_DATASET_.
Content starts
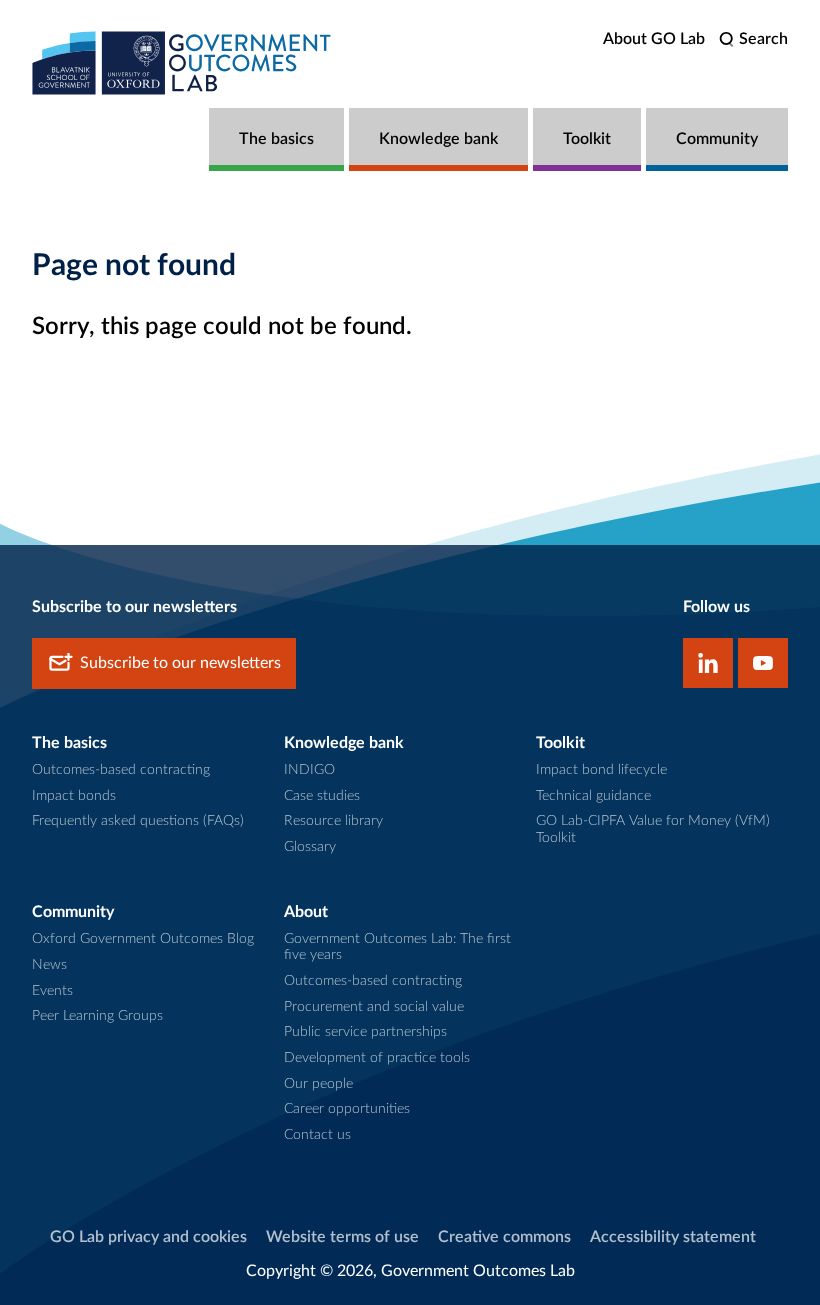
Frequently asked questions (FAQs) (138, 821)
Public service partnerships (365, 1032)
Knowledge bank (438, 139)
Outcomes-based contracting (121, 770)
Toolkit (587, 139)
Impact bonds (74, 796)
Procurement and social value (374, 1007)
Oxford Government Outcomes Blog (143, 939)
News (49, 965)
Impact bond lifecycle (601, 770)
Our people (318, 1084)
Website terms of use (342, 1237)
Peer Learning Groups (97, 1016)
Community (717, 139)
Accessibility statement (673, 1237)
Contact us (317, 1135)
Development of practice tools (377, 1058)
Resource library (333, 821)
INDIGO (309, 770)
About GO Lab (654, 39)
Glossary (310, 847)
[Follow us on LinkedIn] (708, 663)
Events (52, 991)
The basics (276, 139)
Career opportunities (347, 1109)
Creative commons (504, 1237)
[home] (182, 62)
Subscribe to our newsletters (180, 663)
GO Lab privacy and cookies (148, 1237)
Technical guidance (593, 796)
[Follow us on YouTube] (763, 663)
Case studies (322, 796)
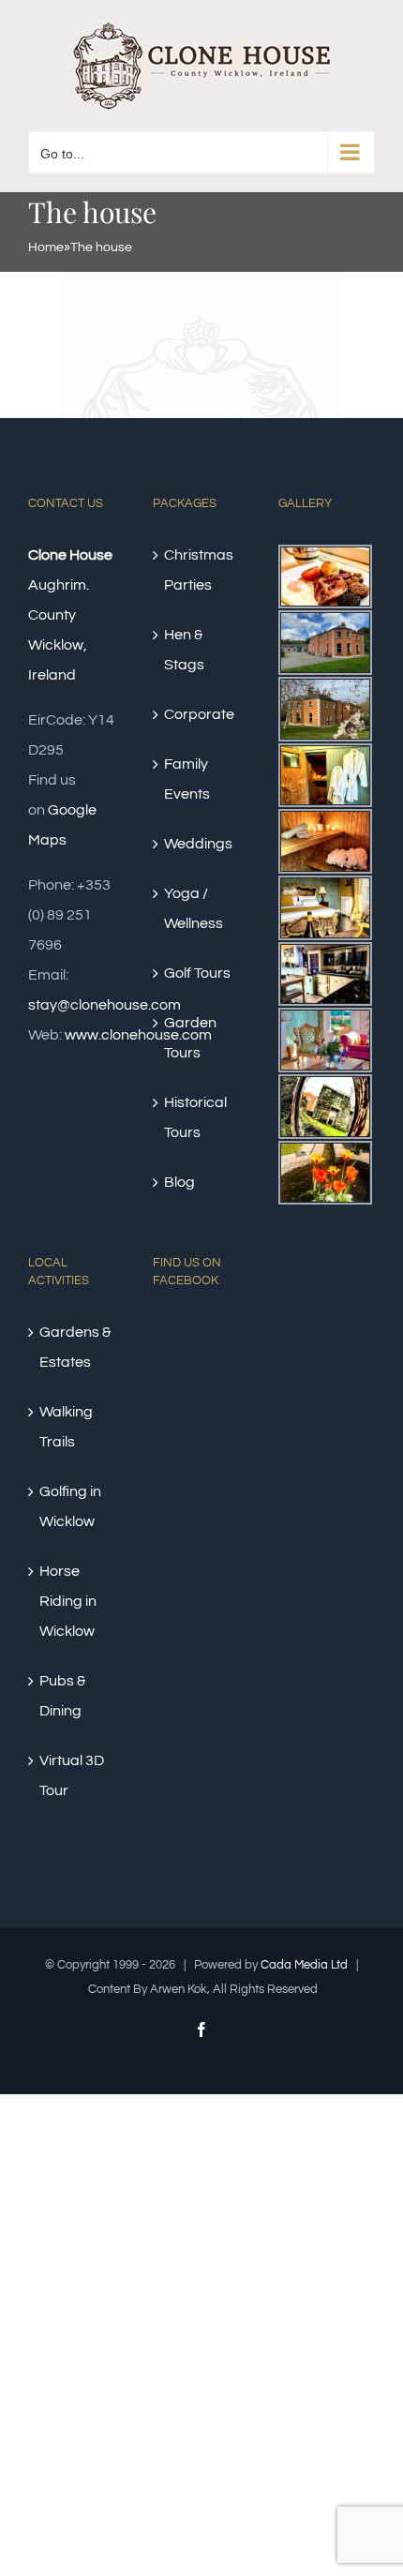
Content ends
_WORK REQUEST_.
The expected output is the exact run of lines from the one containing "[home] (182, 62)" through the final line of the data above, both ends included, with no pictures.

_RESULT BELOW_.
[home] (182, 62)
Subscribe to our newsletters (180, 663)
GO Lab privacy and cookies (148, 1237)
Technical guidance (593, 796)
[Follow us on YouTube] (763, 663)
Case studies (322, 796)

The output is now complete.